Die SPD-Fraktion im Stadtrat Suhl tritt mit Nachdruck dafür ein, die Erzieher und Erzieherinnen an den Horten der Grundschulen im Landesdienst zu belassen.
Nur so ist es möglich, die pädagogische Einheit von Grundschule und Hort zu wahren sowie die Horte als integralen Bestandteil der Grundschulen zu erhalten. Deshalb wird die SPD-Fraktion im Stadtrat Suhl in der nächsten Sitzung des Stadtrates einen Antrag einbringen.Der SPD-Fraktionsvorsitzende Falk Haase: "Grundschule und Hort müssen von einem einheitlichen pädagogischen Konzept getragen werden. Sonst wird der Erhalt der Grundschule als Ganztagsschule nicht möglich sein. Die pädagogische Einheit von Grundschule und Hort setzt aber zugleich eine gemeinsame Personalverantwortlichkeit für alle an der Grundschule tätigen Pädagogen voraus. Lehrer und Erzieherinnen müssen sich an den Grundschulen als Landesbedienstete auf gleicher Augenhöhe begegnen können. Sie müssen gleichermaßen zur Realisierung einheitlicher pädagogischer Zielsetzungen angeleitet werden können. Allen Überlegungen, die Erzieherinnen nicht länger im Landesdienst zu belassen, erteilen wir daher eine klare Absage. In Suhl sind in diesem Schuljahr in 5 Schulhorten insgesamt 44 Erzieherinnen betroffen, die 766 Hortkinder betreuen."

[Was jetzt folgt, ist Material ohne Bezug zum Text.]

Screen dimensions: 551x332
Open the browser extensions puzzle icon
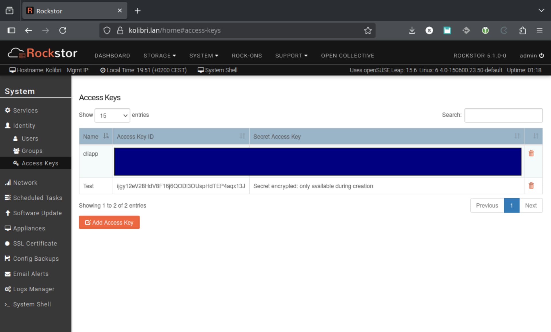coord(522,30)
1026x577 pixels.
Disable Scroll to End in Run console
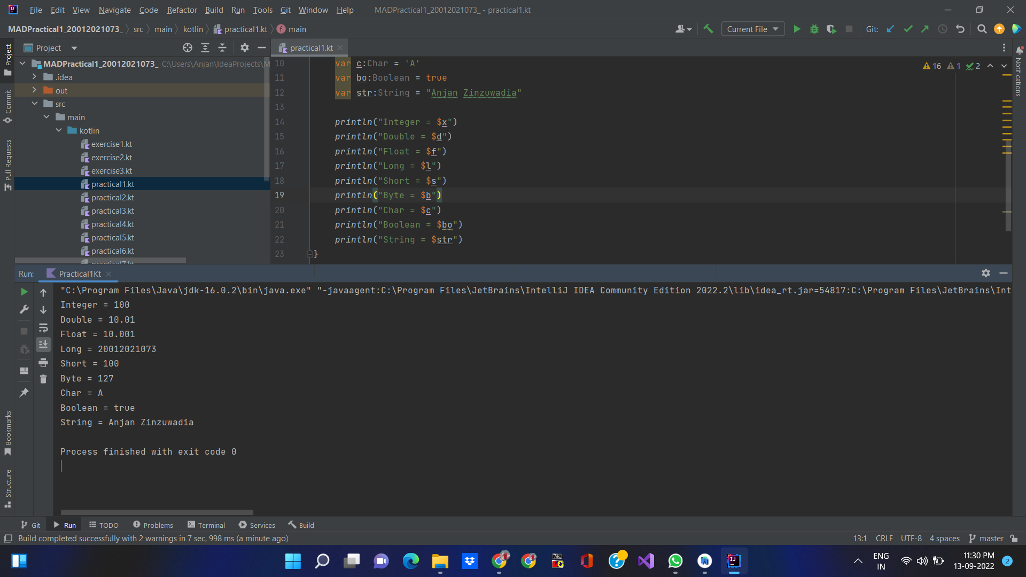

"Wir fordern daher den für die Stadt Suhl zuständigen CDU-Abgeordneten Wolfgang Wehner auf, sich jetzt vor Ort und im Landtag für die Horte einzusetzen. Wer im Wahlkampf immer wieder die wichtige Rolle der Bildungspolitik betont hat, muss jetzt zu seinem Wort stehen", so SPD-Fraktionschef Falk Haase weiter.
Die CDU zerschlägt sehenden Auges die bisherige Struktur der Thüringer Grundschule, auf die sie noch bis vor kurzem selbst stolz gewesen war. Wenn die Pläne Realität werden, verliert Thüringen eine bildungspolitische Errungenschaft mit Vorbildcharakter für die ganze Bundesrepublik. Das Thüringer Hort-Modell gilt bei Fachleuten als vorbildlich. Deshalb ist es unverständlich, wenn diese Thüringer Spezialität jetzt "versalzen" werden soll.
Erst kürzt die Landesregierung die Mittel der Kommunen zusammen und jetzt will sie neue Aufgaben übertragen. "Die Übertragung der Horte an die Kommunen wird den ohnehin schon belasteten Kommunalhaushalt in arge Bedrängnis bringen. Die Finanzierung der Horte ist nämlich nicht dauerhaft gesichert. Die Erhöhung der Hortgebühren oder gar die Schließung einzelner Standorte wird dann kaum noch zu verhindern sein. Das muss auf jeden Fall verhindert werden", betont Fraktionschef Haase.
Aus diesem Grund wird die SPD-Fraktion im Stadtrat Suhl in der nächsten Stadtratssitzung einen Antrag zur Problematik einbringen, mit dem sich der Stadtrat mit Nachdruck dafür einsetzt, die Zuständigkeit für die Horte beim Land zu belassen. Gleichzeitig soll der Oberbürgermeister beauftragt werden den Beschluß dem Ministerpräsidenten des Freistaat Thüringens zu übermitteln.